Thursday, August 06, 2015

What YOU are reading...

More reviews from the summer reading club for grownups...


Some Luck, by Jane Smiley
Reviewed by Leslie R.
Some Luck tells the story of three decades in the lives of the Langdons, an Iowa farm family. The book begins in 1920 and follows Rosanna and Walter Langdon as their family grows and they work their farm and fight to keep it. We follow the couple and each of their five children as both they and the times change. Some reviewers found the book slow-going in places, but I enjoyed it all and in fact it’s one of my favorite books of the year. Some Luck is the first of a planned trilogy, which will follow the family members up to the present.
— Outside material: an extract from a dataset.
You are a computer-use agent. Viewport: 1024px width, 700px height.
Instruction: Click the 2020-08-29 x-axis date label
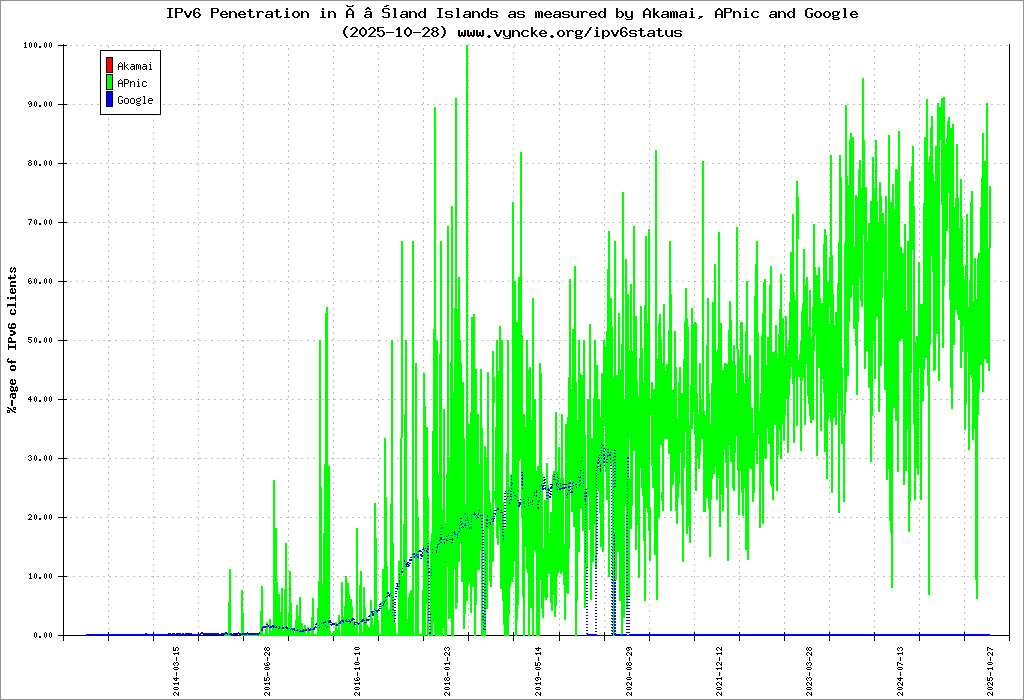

A Nearly Perfect Copy, by Allison Amend
Reviewed by Fay P.

This book of fiction takes the reader into the world of art – the business of selling art through auction houses and galleries and the creation of art by artists.

Elm Tinsley-Howells works at the Tinsley Art Auction house as the Department Head of 17th- through 19th-century prints, an area in which she is recognized as an expert. There are branches of the Tinsley Art Auction house in New York, London, and Paris. In Elm’s personal life, she mourns the death of her eight-year old son, who died in a tsunami in Thailand.  It begins to affect her work and marriage as she loses focus and can only think of her loss.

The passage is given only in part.